Penguburan Yang Ditolak Itu!

Jenazah pelaku teroris di hadang masuk ke lokasi penguburan. Ironis, merasa di sambut di langit, namun jasadnya di tolak di bumi. Namun bagaimanapun, mereka adalah manusia. Dan harus dihargai sebagai manusia, meski mereka telah gagal menghargai sebagian manusia lainnya. Yang harus ditolak adalah kebencian dan prasangka yang telah menutup mata mereka. Kebencian dan prasangka yang mungkin benihnya ada dalam hati dan pikiran yang sebagian kita miliki juga.

Mengikuti perjalanan mereka, keluarga mereka, dan latar belakang mereka sungguh membuat saya tertegun. Mereka 'just ordinary common people' seperti anda dan saya.

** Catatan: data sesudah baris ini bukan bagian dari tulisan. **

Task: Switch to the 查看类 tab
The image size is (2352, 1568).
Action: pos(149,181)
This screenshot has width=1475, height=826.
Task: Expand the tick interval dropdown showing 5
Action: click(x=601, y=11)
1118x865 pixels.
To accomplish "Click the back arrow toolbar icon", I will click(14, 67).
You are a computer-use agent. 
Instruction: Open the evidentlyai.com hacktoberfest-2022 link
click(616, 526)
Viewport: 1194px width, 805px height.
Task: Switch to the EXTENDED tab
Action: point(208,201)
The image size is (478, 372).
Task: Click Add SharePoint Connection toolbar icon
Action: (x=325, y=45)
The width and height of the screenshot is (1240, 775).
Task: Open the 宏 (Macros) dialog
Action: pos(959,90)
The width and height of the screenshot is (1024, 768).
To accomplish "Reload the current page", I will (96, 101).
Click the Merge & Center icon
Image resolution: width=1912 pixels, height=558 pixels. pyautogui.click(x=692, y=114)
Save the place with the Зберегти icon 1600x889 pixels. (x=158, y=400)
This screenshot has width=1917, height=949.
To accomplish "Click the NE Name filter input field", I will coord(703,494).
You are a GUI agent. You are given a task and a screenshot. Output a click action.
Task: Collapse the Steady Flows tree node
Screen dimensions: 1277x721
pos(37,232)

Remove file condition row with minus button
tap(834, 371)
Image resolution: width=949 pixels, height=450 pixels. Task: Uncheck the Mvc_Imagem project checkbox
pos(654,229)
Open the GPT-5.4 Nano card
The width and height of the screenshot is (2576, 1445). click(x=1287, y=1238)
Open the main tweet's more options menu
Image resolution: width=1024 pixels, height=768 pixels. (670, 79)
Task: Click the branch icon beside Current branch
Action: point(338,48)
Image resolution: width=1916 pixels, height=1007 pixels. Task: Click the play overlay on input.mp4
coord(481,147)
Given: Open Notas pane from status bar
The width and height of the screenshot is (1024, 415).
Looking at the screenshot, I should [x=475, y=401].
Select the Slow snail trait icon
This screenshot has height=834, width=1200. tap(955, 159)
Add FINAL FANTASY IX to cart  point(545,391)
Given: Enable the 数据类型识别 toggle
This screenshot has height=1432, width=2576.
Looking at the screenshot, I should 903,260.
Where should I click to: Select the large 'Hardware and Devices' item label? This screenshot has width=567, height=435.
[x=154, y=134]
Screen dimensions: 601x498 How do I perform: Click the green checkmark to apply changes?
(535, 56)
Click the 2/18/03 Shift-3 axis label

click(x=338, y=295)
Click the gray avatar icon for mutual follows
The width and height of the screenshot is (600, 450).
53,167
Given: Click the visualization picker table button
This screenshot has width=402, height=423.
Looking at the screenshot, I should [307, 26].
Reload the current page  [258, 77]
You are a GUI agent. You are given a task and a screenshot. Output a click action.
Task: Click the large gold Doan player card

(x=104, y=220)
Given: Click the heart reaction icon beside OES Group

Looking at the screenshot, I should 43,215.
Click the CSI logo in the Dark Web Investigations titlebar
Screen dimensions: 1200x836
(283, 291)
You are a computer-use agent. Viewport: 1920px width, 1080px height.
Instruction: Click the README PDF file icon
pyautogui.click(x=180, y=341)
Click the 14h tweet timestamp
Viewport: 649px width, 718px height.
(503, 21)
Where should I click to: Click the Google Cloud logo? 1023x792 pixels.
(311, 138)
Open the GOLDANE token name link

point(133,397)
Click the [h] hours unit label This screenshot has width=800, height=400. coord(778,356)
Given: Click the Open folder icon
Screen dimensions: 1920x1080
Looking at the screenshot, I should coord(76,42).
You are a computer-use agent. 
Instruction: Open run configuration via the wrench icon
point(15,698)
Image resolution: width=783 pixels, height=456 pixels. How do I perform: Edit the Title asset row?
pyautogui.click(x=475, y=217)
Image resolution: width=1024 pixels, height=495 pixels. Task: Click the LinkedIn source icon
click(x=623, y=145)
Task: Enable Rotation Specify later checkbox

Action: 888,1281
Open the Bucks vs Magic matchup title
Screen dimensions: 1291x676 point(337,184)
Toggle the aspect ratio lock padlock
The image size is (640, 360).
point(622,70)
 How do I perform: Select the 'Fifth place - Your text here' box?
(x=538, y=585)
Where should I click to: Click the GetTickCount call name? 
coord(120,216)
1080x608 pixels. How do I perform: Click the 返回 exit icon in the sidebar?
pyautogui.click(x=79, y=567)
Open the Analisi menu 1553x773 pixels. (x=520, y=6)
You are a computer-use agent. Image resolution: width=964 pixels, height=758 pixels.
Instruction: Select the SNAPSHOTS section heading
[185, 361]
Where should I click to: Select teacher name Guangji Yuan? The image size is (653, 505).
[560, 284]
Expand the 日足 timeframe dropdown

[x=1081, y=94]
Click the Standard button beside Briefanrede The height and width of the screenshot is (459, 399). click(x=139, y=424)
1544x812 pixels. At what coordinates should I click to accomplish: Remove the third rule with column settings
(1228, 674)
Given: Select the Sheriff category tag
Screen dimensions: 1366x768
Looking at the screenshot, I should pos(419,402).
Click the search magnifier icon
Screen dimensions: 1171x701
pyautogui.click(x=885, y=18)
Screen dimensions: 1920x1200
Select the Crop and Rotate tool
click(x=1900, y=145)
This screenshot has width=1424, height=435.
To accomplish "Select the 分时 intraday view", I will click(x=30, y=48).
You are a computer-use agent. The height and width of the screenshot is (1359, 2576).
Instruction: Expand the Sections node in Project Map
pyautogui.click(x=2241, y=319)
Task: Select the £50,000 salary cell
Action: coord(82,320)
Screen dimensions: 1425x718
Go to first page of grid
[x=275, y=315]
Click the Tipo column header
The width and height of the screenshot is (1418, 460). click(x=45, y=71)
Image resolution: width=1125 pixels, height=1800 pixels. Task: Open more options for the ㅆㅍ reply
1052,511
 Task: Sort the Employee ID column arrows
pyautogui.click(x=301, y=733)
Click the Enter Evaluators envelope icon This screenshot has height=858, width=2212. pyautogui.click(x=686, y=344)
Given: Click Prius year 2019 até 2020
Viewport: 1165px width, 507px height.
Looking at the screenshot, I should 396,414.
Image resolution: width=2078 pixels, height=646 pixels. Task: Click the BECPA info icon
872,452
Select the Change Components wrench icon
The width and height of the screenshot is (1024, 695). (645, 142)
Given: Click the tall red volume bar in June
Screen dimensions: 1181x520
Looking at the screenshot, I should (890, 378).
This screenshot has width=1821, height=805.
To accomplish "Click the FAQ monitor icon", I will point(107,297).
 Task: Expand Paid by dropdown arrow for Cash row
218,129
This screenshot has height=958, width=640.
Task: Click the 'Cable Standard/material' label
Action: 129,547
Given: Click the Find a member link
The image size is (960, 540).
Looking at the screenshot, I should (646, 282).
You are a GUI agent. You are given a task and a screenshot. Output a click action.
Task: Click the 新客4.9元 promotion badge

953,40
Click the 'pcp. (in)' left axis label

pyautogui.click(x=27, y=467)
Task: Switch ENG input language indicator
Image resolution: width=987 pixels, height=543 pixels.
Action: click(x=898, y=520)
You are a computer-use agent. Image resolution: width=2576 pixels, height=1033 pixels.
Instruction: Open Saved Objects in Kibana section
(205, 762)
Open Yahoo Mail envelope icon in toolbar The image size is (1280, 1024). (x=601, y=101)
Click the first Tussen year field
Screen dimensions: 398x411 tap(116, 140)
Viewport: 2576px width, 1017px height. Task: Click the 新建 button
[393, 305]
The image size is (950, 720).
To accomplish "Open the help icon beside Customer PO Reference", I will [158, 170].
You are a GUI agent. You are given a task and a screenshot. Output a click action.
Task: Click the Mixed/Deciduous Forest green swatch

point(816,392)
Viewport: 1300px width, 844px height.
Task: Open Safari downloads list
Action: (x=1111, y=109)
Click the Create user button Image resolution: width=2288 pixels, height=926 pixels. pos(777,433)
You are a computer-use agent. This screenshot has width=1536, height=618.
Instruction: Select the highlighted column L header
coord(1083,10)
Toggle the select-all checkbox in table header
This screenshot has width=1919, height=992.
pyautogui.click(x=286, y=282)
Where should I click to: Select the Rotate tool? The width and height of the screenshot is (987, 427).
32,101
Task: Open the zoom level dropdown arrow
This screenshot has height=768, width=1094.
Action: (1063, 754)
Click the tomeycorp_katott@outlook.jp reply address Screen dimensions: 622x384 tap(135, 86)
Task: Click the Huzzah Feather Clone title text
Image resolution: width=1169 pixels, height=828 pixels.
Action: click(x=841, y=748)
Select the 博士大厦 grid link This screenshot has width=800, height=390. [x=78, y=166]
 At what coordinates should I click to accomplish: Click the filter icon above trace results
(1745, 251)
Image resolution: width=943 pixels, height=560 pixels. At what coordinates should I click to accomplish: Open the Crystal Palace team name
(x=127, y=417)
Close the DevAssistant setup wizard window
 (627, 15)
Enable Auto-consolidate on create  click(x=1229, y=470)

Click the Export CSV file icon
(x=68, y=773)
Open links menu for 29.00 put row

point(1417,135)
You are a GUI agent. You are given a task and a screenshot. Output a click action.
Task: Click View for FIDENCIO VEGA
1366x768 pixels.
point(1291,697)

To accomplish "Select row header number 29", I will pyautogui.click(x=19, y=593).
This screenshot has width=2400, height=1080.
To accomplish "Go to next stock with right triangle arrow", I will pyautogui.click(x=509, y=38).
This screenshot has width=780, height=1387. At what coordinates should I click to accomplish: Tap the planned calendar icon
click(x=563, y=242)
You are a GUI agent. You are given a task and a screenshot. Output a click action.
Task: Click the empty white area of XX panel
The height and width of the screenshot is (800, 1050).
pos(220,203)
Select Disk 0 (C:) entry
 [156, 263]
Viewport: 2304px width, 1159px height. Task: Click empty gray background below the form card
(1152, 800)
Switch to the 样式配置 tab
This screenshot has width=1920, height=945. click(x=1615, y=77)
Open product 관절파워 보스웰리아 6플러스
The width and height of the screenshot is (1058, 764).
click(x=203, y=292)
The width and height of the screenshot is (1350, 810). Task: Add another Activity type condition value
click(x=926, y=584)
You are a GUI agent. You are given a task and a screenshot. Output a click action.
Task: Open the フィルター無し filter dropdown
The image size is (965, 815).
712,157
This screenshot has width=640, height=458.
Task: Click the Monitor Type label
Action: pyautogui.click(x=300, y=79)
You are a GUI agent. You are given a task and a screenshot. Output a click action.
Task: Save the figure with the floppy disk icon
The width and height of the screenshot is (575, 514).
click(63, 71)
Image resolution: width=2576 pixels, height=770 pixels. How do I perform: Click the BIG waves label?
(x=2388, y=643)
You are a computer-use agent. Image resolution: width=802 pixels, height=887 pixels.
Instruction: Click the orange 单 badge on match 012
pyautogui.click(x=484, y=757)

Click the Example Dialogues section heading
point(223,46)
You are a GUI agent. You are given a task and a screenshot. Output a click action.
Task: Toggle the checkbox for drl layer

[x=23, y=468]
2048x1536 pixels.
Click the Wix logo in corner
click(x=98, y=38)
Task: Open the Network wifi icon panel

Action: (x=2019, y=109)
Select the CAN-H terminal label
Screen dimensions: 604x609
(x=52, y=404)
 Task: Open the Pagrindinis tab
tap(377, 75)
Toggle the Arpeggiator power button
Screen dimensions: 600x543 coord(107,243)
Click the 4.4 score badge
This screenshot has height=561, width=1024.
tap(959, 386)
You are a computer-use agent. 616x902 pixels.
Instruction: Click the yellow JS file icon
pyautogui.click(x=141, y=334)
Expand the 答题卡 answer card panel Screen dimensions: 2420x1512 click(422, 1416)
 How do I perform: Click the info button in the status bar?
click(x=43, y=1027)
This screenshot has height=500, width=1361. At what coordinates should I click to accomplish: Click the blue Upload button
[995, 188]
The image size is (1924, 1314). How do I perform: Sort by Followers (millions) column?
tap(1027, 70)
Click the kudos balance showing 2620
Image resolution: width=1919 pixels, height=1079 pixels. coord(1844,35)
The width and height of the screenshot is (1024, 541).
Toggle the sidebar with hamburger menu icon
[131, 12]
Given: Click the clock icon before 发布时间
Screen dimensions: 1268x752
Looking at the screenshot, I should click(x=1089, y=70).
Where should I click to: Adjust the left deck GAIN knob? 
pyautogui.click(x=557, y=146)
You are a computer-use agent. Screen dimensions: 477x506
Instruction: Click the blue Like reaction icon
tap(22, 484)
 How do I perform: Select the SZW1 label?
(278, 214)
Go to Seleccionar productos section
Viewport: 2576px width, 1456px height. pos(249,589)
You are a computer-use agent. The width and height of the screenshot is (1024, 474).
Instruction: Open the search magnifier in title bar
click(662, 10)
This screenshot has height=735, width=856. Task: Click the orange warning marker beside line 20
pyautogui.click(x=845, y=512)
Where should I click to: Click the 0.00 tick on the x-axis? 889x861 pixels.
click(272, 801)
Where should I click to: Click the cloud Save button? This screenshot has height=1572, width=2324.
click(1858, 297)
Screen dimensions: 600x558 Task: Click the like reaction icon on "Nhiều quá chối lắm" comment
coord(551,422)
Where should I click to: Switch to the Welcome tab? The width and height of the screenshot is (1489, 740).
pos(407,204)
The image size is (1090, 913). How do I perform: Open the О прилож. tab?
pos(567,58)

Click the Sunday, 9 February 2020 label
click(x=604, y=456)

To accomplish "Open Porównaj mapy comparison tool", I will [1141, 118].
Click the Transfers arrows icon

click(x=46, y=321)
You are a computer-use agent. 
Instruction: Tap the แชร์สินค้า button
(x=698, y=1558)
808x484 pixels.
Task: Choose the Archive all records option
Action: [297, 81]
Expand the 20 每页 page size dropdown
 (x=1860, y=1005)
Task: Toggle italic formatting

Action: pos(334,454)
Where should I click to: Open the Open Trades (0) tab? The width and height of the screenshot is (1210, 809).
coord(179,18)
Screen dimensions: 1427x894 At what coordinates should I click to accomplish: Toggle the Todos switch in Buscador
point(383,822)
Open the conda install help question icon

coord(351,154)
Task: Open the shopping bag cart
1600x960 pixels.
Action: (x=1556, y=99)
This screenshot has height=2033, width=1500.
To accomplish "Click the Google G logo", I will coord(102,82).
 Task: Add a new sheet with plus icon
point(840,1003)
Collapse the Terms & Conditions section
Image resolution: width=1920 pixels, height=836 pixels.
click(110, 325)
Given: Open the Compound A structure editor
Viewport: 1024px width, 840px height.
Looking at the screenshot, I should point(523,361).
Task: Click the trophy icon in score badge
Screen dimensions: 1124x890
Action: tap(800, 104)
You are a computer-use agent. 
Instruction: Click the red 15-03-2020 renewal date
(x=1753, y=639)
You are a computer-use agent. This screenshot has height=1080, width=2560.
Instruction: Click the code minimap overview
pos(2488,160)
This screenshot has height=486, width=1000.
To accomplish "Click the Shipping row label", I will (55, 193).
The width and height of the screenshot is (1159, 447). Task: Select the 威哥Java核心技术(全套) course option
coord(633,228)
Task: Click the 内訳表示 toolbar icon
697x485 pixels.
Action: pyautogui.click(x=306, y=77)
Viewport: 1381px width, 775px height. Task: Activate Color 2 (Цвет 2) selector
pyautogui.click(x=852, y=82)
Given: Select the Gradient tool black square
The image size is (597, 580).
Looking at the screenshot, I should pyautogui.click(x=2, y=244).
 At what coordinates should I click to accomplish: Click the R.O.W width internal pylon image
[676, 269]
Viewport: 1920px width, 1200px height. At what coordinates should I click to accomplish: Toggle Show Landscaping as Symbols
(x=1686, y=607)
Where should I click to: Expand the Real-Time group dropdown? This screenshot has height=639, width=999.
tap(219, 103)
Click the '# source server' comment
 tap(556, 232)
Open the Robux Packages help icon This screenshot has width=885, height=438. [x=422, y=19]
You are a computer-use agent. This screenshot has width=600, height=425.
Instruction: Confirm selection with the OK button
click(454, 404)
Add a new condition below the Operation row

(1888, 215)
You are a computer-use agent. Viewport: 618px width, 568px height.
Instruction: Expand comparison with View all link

Hanya dalam prosesnya mereka membiarkan sebuah keyakinan, ideologi dan indoktrinasi menjadi kabut yang menutupi akal sehat mereka untuk melihat sesuatu yang mungkin begitu kasat mata bagi kebanyakan orang. Mungkin mereka merasa mereka melihat sesuatu lebih jelas dari kebanyakan kita. Mereka merasa lebih jernih melihat kejahatan, penistaan dan ketidakdilan yang dialami oleh sesuatu yang dipandang mewakili keilahian. Dalam proses waktu mereka mengijinkan keyakinan ini mengkristal sampai menjadi sesuatu yang menutupi nurani dan membenarkan kekejaman kasatmata seperti pemboman dari banyak orang yang tidak berdosa. Termasuk orang-orang kecil dan pinggiran yang secara kebetulan melintasi medan pertempuran yang mereka ciptakan.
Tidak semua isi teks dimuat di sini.